» **Problem requirements**
Answer these questions using the Databricks Q&A below.
(a) What idle auto-termination limit is typically given to interactive clusters?
(b) According to the Q&A, what older tool do Databricks Asset Bundles replace?
(c) Through which two services are the committed YAML manifests deployed?

» **Provided text**

Question 1

How do Kovil AI Databricks engineers prevent runaway cluster cost overruns?

Accepted Answer

Our engineers address cost overruns across four dimensions. First, cluster segmentation: interactive clusters (for notebook exploration) are strictly separated from job clusters (for production pipelines). Interactive clusters are never used for production ETL. Second, auto-termination policies: every interactive cluster gets a hard auto-termination limit (typically 30-60 minutes idle), enforced via cluster policies attached at the workspace level in Unity Catalog. Third, instance sizing: we right-size worker node counts using Databricks cluster utilisation metrics from the Ganglia UI and Spark UI stage timelines before locking configurations. Fourth, spot instance policies: production job clusters run on spot/preemptible workers with an on-demand driver node, reducing DBU-hour spend by 40-70% on fault-tolerant batch workloads. All cluster policies are codified in Terraform (databricks_cluster_policy resources) and version-controlled, not set ad hoc in the UI.

Question 2

How do your Databricks engineers integrate into our existing CI/CD pipelines?

Accepted Answer

Kovil AI engineers work natively inside your existing toolchain. For Databricks-specific deployment, we use Databricks Asset Bundles (DABs) — the modern replacement for dbx — to define jobs, pipelines, and permissions as versioned YAML manifests. These are committed to your Git repository and deployed via GitHub Actions or Azure DevOps pipelines, eliminating manual workspace UI changes. Terraform (with the official Databricks provider) manages workspace configuration: Unity Catalog grants, cluster policies, instance profiles, and secret scopes. For notebook-based workflows, Databricks Repos (now Workspace Files) gives engineers a Git-backed development loop with pull request reviews before any merge to production. Every pipeline promotion (dev → staging → prod) happens through the CI runner, with environment-specific bundle targets controlling which workspace receives the deployment.

» **Records shown**

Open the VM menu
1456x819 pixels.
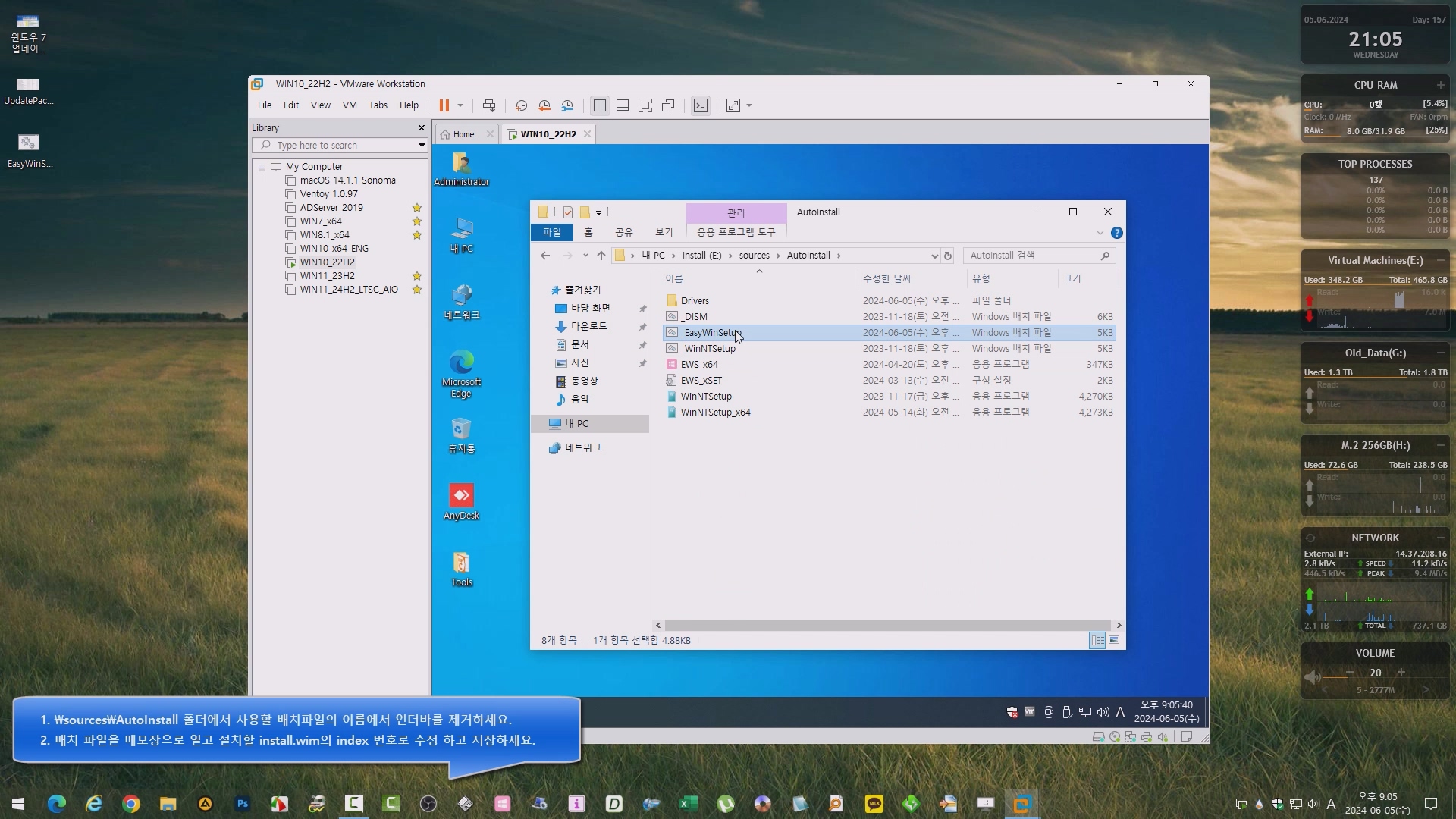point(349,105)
---
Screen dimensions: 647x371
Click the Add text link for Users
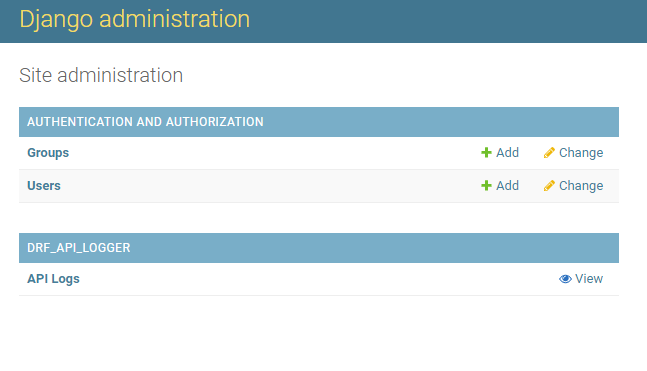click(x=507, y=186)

» **Output**
(a) Typically 30-60 minutes idle.
(b) dbx.
(c) GitHub Actions or Azure DevOps pipelines.